Stored data entries:
Segment Open
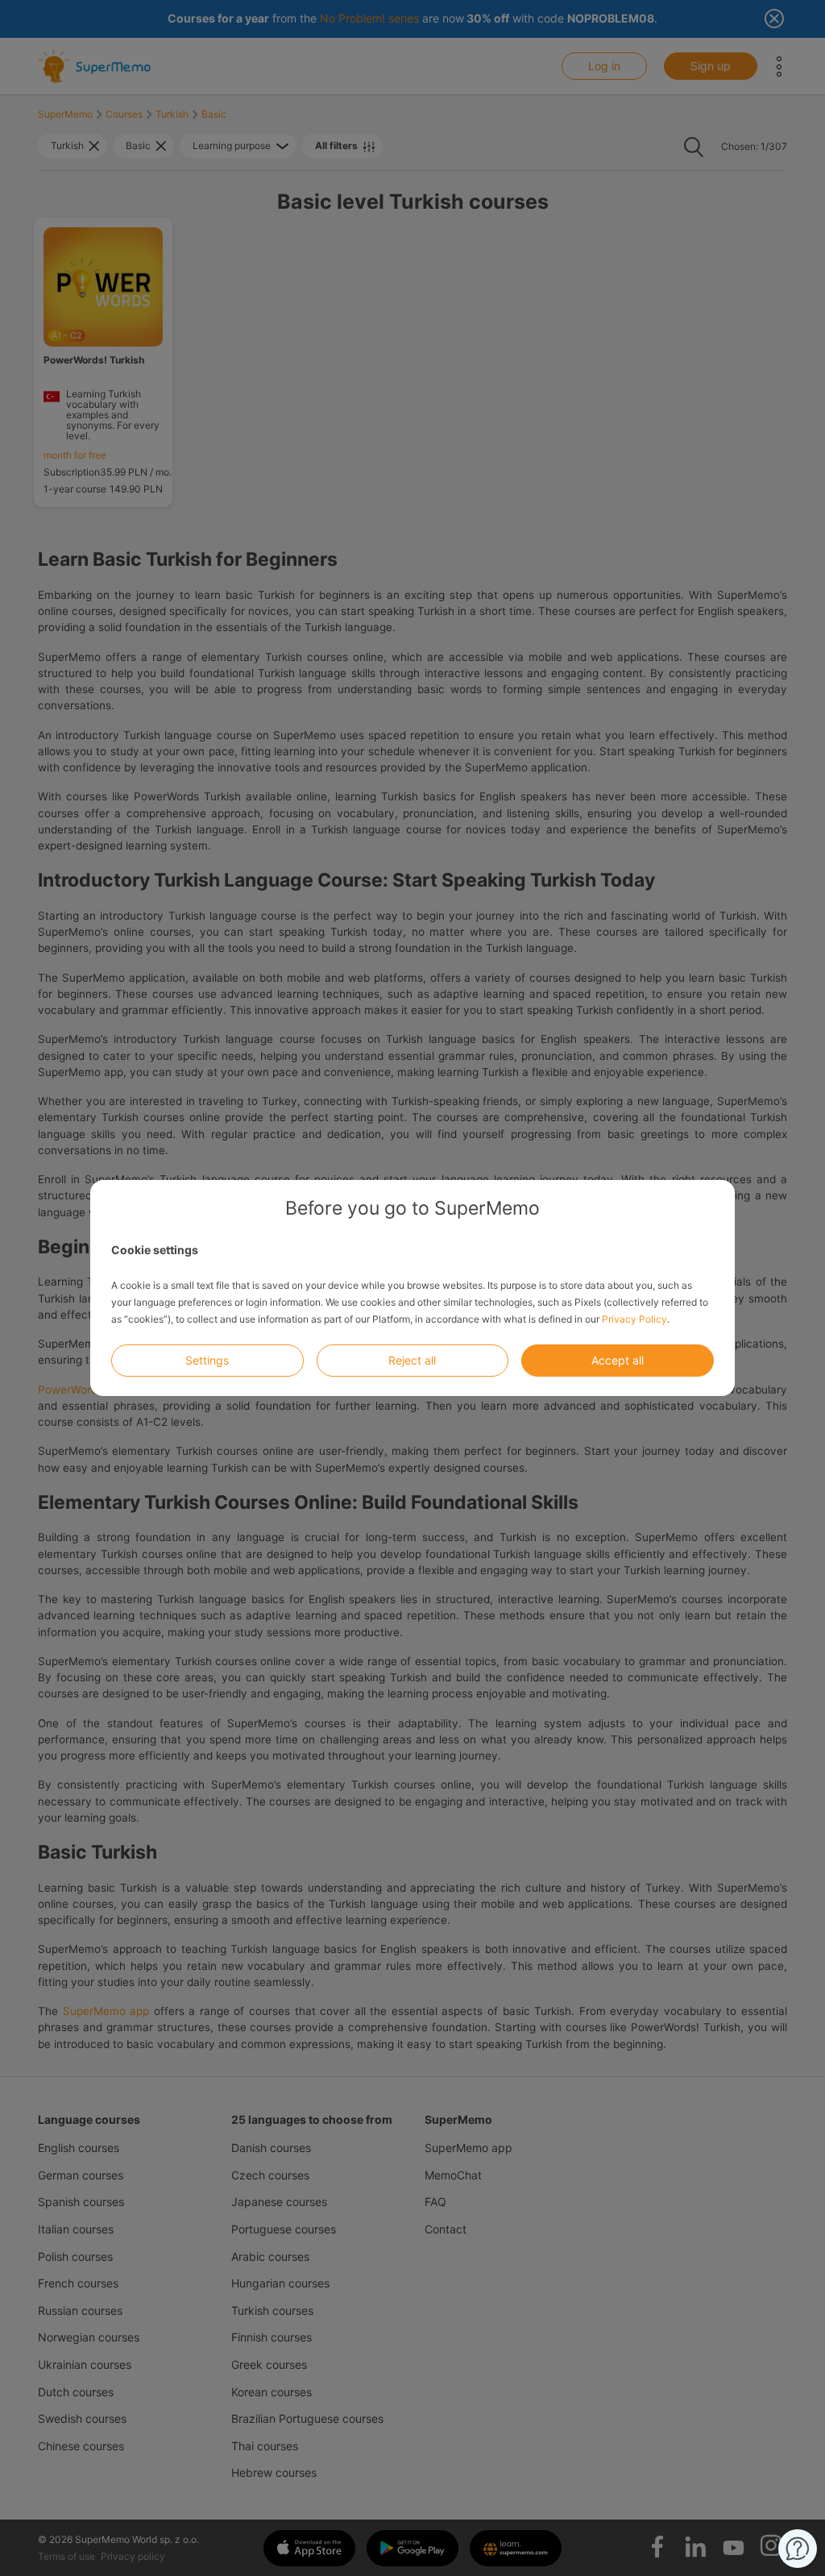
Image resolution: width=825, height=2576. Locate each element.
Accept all (617, 1360)
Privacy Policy (634, 1319)
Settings (207, 1360)
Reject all (412, 1360)
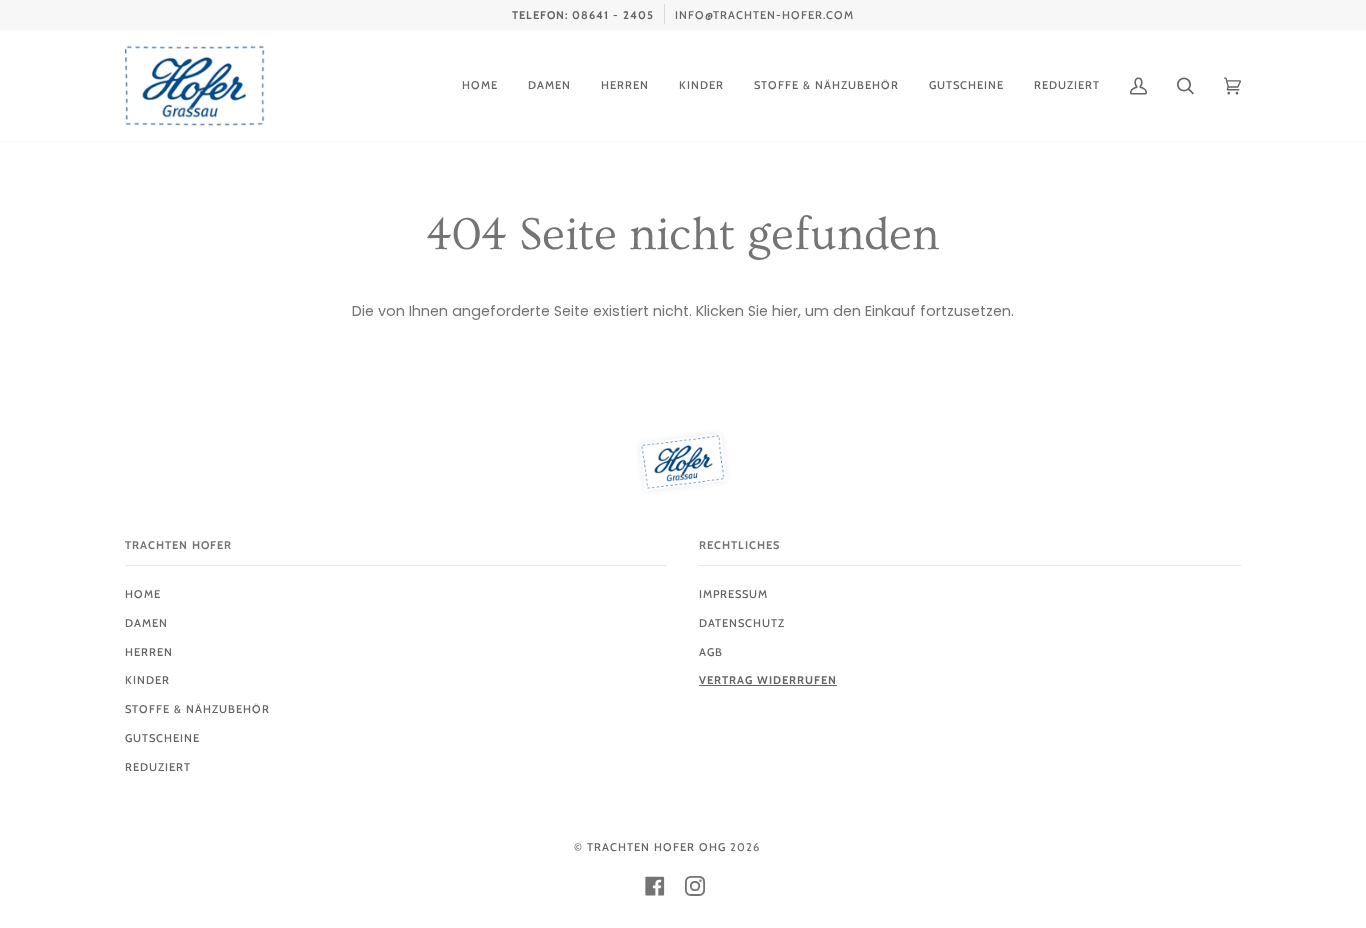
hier (785, 311)
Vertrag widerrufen (768, 680)
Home (143, 594)
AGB (711, 652)
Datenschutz (742, 623)
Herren (149, 652)
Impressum (733, 594)
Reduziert (158, 767)
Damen (146, 623)
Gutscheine (162, 738)
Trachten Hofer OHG (656, 847)
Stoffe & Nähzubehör (197, 709)
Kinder (147, 680)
Segment Closed
Your goal:
Restate every line above exactly, omitting images.

Written response:
Image resolution: width=825, height=2576. Locate each element.
Accept all (617, 1360)
Privacy Policy (634, 1319)
Settings (207, 1360)
Reject all (412, 1360)
hier (785, 311)
Vertrag widerrufen (768, 680)
Home (143, 594)
AGB (711, 652)
Datenschutz (742, 623)
Herren (149, 652)
Impressum (733, 594)
Reduziert (158, 767)
Damen (146, 623)
Gutscheine (162, 738)
Trachten Hofer OHG (656, 847)
Stoffe & Nähzubehör (197, 709)
Kinder (147, 680)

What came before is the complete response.